In the current study, 89 widely grown cultivars represented 84 years of breeding, and their regions of origin covered a wide geographic area between N32º and N50º. A total of 35 nutritional and bioactive components were assessed, including some rarely analyzed components, and an overall temporospatial profile of soybean seed constituents was generated. Despite the relatively short 1-year observation period, the genetic progression was clear from the supporting evidence based on a comprehensive analysis of multiple seed constituents across a large set of widely grown cultivars over an extended time frame in a broad geographic area, indicating that data collection was sufficient.

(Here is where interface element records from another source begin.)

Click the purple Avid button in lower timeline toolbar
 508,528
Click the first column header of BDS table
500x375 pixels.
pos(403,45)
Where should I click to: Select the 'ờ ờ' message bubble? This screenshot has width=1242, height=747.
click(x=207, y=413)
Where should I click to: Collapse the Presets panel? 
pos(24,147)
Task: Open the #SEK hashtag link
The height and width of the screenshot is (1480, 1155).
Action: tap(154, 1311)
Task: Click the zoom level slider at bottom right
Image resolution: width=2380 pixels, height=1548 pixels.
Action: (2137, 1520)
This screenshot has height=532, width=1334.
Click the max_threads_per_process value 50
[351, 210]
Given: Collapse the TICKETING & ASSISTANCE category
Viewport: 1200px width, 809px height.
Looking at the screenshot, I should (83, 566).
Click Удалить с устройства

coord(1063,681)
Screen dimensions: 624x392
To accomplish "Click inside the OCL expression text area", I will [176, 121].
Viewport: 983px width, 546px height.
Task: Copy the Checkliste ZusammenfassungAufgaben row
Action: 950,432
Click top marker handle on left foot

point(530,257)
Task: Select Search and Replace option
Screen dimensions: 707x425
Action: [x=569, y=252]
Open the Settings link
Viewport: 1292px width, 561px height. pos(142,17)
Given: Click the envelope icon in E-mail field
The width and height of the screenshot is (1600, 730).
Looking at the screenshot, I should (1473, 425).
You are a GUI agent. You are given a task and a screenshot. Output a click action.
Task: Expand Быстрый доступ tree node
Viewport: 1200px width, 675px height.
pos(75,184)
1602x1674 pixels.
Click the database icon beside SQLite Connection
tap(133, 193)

In summary, the results pertaining to the genetic progression in seed composition, as well as the correlations among constituents, have substantial implications for soybean breeding in China, and even worldwide. Breeders can make an effort to pyramid various nutritional and bioactive constituents simultaneously and concordantly through conventional and molecular approaches based on the aforementioned conclusions. In addition, the spatial distribution of seed constituents can provide insight into potential regions for production of different desired components. In short, it is conceivable that soybean quality, along with the alimentary and pharmaceutical value of the product, can be continuously improved through effective breeding practices. A temporospatial database of soybean seed components is important for evaluating the nutritional and bioactive characteristics and health-promoting functions of soybean cultivars.